= Fethard-on-Sea boycott =

Religious controversy in 1957 Ireland

The Fethard-on-Sea boycott was a controversy in 1957 involving Sean and Sheila Cloney (née Kelly), a married couple from the village of Fethard-on-Sea, County Wexford, Ireland. It resulted in a sectarian boycott, led by the local Catholic priest, of some members of the local Protestant community.

==The Cloney family==
Sean Cloney, a Catholic, came from Dungulf, a short distance to the north of Fethard-on-Sea, while Sheila, a Church of Ireland Protestant, came from Johns Hill in the village itself. They married at an Augustinian church in Hammersmith, London in 1949.

They had three daughters: Mary, Eileen and Hazel, who was born after the controversy.

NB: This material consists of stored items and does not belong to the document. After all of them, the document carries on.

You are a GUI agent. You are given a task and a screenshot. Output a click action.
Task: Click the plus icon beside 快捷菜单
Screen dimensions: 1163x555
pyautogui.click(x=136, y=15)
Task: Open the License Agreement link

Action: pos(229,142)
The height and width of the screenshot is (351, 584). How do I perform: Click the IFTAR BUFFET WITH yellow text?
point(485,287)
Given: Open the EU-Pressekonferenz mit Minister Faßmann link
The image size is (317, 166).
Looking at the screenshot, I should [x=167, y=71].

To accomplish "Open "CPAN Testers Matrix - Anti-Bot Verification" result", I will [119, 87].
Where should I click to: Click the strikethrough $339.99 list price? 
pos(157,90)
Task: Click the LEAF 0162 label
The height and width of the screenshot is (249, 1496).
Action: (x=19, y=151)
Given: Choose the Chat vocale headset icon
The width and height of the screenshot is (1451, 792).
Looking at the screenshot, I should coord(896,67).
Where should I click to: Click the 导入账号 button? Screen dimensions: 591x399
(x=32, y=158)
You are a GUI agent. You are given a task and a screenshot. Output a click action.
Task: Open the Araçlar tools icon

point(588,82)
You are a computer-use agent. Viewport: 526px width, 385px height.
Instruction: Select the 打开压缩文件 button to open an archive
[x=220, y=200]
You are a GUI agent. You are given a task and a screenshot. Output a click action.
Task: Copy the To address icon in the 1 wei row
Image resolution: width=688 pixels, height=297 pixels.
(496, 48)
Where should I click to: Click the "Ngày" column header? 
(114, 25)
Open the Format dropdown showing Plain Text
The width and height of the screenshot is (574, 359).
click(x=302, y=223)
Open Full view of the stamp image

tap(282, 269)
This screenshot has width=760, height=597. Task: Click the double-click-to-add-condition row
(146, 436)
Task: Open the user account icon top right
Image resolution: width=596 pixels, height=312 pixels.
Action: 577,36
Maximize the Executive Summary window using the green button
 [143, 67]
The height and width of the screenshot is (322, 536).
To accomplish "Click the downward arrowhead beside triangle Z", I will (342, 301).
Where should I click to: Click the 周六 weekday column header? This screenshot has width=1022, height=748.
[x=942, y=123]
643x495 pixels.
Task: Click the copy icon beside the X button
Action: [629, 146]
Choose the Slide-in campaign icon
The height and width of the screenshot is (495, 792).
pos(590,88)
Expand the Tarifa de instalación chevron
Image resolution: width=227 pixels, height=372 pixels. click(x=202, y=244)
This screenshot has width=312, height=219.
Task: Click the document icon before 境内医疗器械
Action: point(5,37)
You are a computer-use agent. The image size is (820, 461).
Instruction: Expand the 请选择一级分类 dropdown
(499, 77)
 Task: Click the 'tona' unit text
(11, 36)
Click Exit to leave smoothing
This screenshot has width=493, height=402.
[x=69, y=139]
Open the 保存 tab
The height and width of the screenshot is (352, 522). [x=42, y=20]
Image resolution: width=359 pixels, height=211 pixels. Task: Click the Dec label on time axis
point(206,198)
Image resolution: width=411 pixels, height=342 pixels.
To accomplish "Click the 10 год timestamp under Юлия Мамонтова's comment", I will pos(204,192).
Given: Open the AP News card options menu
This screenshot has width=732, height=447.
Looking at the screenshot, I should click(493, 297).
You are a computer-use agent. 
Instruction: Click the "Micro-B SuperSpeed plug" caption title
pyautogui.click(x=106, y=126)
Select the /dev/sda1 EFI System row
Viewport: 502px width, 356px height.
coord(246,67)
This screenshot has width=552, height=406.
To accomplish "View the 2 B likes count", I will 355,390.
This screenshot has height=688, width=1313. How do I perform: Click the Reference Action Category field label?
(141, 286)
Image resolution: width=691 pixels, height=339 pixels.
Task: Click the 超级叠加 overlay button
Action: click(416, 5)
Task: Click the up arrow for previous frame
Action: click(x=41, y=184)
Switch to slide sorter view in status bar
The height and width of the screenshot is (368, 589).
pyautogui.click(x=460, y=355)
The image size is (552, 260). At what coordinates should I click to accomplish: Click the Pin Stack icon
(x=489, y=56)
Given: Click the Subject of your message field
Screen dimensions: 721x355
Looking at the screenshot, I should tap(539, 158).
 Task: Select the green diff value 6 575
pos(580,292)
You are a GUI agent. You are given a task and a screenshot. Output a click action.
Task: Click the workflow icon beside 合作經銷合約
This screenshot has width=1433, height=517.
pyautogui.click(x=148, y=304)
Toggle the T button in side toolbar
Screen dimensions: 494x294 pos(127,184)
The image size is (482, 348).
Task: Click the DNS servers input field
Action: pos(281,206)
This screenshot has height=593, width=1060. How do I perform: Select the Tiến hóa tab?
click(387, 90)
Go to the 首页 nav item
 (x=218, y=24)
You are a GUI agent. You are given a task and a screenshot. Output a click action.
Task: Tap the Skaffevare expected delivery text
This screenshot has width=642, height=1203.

At the time, non-Catholic spouses of Catholics who wished to be married in the Catholic Church had to agree to bring their children up as Catholics as a result of the Ne Temere decree.

==The boycott==
Parish priest Fr. Stafford told Sheila Cloney she had to raise her children as Catholics. Sheila refused, leading to her leaving the town with her daughters. The parish priest organised a boycott of the local Protestant population which was endorsed by Bishop Michael Brown. Sheila Cloney went first to Northern Ireland, then Orkney. Eventually Sean traced her to Orkney, they were reconciled and returned to Fethard where their daughters were taught at home.

Éamon de Valera condemned the boycott on 4 July 1957 and called for Mrs Cloney to respect her promise and return with her children to her husband.

Time magazine coined the term "fethardism" to mean a boycott along religious lines in an article on the events.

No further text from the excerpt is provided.